■ **REQUIREMENT**:
Your output should be the lines from the one that contains "The image size is (1200, 900)." to the end of the listing, transcribed exactly. Include nothing else.

■ **ENTRIES SHOWN**:
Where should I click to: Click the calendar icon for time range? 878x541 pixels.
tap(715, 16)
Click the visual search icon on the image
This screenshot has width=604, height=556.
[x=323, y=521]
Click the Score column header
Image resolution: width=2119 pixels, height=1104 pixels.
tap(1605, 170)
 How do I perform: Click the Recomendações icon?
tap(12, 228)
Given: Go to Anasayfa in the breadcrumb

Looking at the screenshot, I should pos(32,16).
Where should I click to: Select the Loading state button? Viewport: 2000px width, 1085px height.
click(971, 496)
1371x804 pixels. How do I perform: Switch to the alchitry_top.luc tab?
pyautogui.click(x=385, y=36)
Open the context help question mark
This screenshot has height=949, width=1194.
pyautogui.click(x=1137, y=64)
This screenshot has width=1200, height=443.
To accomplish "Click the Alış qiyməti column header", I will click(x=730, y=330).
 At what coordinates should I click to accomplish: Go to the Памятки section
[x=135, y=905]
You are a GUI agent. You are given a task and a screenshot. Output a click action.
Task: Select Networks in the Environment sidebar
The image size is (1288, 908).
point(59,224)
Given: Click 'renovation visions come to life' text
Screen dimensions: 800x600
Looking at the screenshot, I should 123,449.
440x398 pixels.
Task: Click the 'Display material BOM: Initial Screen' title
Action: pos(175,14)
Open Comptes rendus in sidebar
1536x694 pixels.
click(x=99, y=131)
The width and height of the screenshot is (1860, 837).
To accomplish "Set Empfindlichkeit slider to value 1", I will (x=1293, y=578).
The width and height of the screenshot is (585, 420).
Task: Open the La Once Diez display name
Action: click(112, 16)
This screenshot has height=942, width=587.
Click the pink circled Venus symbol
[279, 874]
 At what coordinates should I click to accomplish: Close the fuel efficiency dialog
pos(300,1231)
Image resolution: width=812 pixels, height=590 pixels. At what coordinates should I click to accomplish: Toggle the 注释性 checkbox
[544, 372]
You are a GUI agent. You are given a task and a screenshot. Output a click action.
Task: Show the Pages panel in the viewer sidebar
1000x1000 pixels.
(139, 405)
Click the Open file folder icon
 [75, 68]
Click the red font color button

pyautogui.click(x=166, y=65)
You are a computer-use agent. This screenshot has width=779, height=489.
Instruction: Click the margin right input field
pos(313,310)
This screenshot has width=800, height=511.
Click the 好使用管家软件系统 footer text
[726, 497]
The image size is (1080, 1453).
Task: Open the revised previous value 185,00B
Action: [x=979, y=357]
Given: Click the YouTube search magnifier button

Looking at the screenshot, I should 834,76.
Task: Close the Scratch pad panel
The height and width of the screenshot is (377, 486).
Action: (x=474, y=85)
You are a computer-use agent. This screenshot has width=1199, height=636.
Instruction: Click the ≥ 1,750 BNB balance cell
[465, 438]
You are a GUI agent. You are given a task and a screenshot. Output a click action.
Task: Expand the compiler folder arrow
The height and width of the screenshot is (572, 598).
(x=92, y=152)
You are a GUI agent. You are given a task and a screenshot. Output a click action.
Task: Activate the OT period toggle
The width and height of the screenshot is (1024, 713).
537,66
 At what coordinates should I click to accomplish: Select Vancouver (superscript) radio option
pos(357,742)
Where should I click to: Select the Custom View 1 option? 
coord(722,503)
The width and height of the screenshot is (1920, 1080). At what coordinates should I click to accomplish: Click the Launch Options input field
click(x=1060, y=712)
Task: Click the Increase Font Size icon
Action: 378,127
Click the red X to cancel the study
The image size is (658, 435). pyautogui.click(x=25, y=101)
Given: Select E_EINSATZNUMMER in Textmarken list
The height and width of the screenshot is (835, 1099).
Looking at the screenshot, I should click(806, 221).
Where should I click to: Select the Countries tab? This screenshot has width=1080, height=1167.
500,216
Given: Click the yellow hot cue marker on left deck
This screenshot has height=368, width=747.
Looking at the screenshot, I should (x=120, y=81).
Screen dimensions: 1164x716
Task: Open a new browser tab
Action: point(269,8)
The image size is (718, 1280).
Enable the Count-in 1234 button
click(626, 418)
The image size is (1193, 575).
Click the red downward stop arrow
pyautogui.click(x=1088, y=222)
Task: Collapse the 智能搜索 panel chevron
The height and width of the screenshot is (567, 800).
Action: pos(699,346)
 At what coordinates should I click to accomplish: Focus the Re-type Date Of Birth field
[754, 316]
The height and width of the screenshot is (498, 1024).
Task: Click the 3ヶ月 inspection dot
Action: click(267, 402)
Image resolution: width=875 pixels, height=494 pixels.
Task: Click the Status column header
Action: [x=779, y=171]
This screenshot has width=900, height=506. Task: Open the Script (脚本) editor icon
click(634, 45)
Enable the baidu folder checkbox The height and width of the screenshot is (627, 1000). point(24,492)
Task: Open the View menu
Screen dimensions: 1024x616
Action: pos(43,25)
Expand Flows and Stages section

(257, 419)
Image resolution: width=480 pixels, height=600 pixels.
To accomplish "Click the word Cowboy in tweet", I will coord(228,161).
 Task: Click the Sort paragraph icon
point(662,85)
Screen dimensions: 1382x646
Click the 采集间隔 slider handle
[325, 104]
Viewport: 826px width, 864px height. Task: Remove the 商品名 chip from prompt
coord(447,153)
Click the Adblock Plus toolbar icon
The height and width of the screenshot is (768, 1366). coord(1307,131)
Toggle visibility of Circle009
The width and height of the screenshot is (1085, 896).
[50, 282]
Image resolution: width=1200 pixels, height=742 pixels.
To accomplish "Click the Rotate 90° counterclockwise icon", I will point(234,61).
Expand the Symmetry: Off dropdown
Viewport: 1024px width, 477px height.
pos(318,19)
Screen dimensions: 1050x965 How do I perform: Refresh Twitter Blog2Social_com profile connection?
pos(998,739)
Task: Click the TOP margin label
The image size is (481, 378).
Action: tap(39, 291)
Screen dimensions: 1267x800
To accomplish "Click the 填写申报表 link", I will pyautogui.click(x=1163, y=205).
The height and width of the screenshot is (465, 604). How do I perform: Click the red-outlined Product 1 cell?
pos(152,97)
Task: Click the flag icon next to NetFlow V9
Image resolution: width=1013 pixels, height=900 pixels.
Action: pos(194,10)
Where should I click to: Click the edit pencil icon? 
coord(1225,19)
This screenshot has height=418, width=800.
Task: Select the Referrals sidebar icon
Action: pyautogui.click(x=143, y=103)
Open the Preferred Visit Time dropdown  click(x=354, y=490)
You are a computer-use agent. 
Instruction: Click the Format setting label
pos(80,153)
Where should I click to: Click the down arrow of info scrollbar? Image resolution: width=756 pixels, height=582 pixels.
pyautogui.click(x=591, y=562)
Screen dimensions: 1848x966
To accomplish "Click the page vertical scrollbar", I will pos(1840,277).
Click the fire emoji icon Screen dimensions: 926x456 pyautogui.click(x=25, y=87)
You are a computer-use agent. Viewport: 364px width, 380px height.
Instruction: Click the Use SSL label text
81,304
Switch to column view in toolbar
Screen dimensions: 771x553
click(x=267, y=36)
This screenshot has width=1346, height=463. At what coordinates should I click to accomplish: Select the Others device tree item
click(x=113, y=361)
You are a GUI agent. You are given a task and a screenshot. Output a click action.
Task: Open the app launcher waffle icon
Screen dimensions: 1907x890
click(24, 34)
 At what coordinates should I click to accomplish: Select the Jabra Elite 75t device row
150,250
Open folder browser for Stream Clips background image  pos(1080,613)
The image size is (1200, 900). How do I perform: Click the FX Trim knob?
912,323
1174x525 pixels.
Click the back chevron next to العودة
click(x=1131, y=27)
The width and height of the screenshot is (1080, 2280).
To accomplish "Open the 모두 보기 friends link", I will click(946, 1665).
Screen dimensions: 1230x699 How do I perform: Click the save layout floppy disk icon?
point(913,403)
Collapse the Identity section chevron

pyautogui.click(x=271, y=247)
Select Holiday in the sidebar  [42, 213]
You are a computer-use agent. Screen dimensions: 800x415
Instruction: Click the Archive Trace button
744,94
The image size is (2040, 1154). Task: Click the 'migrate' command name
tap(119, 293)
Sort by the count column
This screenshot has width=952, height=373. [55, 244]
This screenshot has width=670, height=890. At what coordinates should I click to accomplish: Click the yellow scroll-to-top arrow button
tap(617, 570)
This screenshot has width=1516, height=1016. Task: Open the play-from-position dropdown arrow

■ **ANSWER BOX**:
The image size is (1200, 900). How do I perform: Click the FX Trim knob?
912,323
1174x525 pixels.
Click the back chevron next to العودة
click(x=1131, y=27)
The width and height of the screenshot is (1080, 2280).
To accomplish "Open the 모두 보기 friends link", I will click(946, 1665).
Screen dimensions: 1230x699 How do I perform: Click the save layout floppy disk icon?
point(913,403)
Collapse the Identity section chevron

pyautogui.click(x=271, y=247)
Select Holiday in the sidebar  [42, 213]
You are a computer-use agent. Screen dimensions: 800x415
Instruction: Click the Archive Trace button
744,94
The image size is (2040, 1154). Task: Click the 'migrate' command name
tap(119, 293)
Sort by the count column
This screenshot has width=952, height=373. [55, 244]
This screenshot has width=670, height=890. At what coordinates should I click to accomplish: Click the yellow scroll-to-top arrow button
tap(617, 570)
This screenshot has width=1516, height=1016. Task: Open the play-from-position dropdown arrow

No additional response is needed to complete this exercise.